This atmosphere changes behavior. Scholars weigh risk before inquiry. Students hesitate before organizing. Administrators prioritize avoiding controversy over defending principle while calling for neutrality. Over time, silence replaces debate. That silence is not neutral. It is corrosive. Historians show that authoritarian movements rarely begin by closing universities. They begin by narrowing what is safe to say inside them. Once inquiry is constrained, democracy weakens from within.
Law, Morality, and What Comes Next
Law is meant to restrain power, not perform it. When prosecutions stretch legal theory to serve political ends, trust collapses. Citizens begin to see law as a weapon rather than protection. That perception is dangerous, even when individual cases are defended as necessary. Grand juries pushing back against weak or symbolic prosecutions matter. They show that institutional norms still exist. But the fact that such resistance is notable tells us how strained the system has become. Norms should not have to fight for survival.

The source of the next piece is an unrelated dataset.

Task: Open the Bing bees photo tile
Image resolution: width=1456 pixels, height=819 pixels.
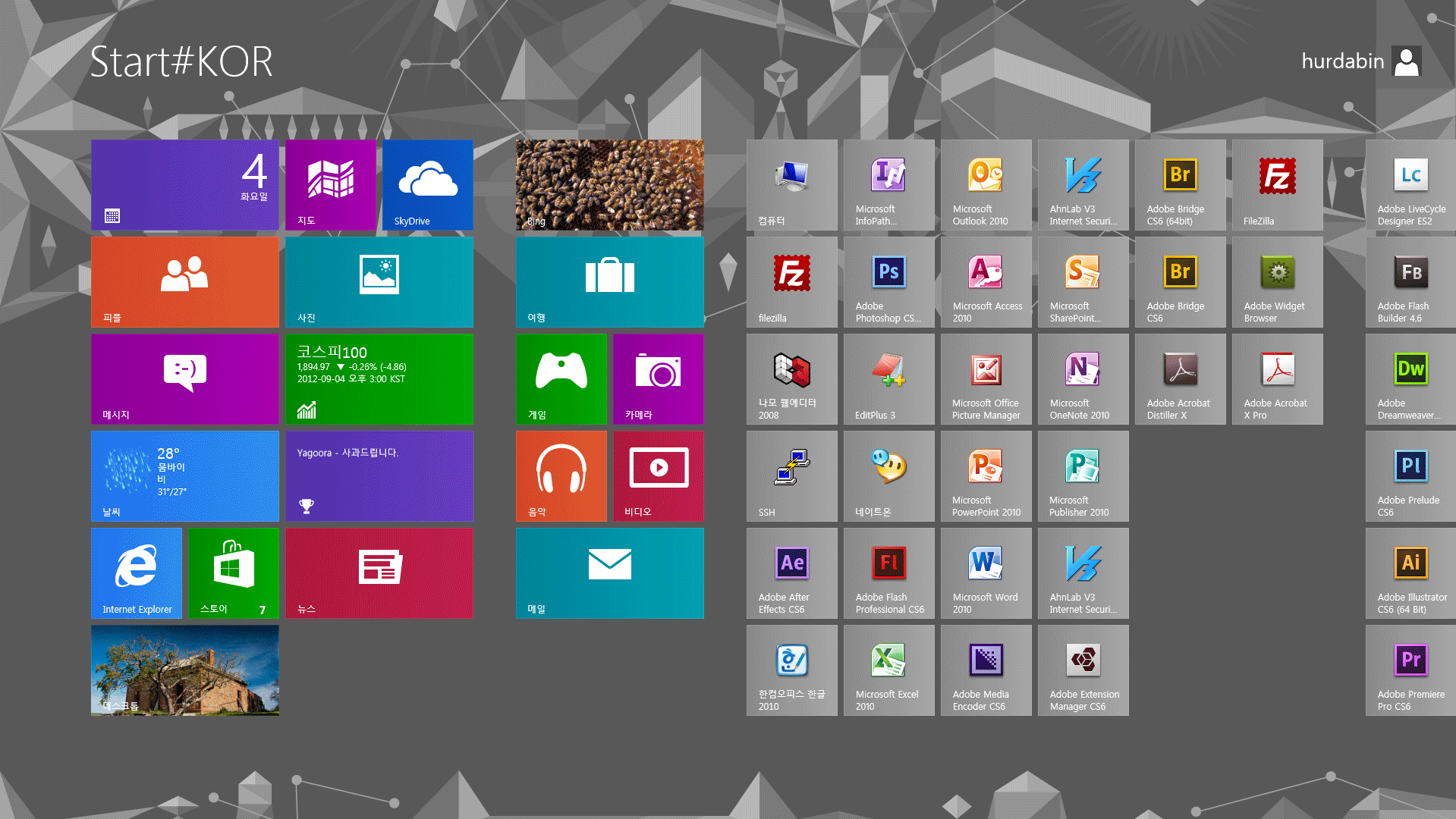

The most alarming signal comes when leaders suggest they are not constrained by law but only by their own morality. History is unambiguous on this point. Personal morality is not a substitute for shared rules. Once law becomes optional for those in power, it becomes punitive for everyone else. We know what comes next when leaders claim exemption from restraint. We have seen it before. Liberty does not vanish overnight. It erodes through normalization, silence, and selective enforcement.
The Right to Live in Peace
Victor Jara sang about the right to live in peace because that right was already under threat. Peace, in his vision, was not quiet compliance. It was dignity, voice, and shared responsibility. He was killed because he refused to separate peace from justice. When Bad Bunny opens a concert with that song, he is not reenacting history. He is refusing amnesia. He is reminding us that culture often notices danger before institutions do. Music becomes an early warning system.
The echoes between Chile’s past and America’s present are not predictions. They are reminders. We know what happens when dehumanization becomes normal, when law bends to power, and when fear replaces accountability. Liberty is fragile, not because people do not love it, but because they assume it will protect itself. A stadium singing about the right to live in peace is not a memory. It is a choice. The question is whether we are still willing to make it.
This post is dedicated to Victor.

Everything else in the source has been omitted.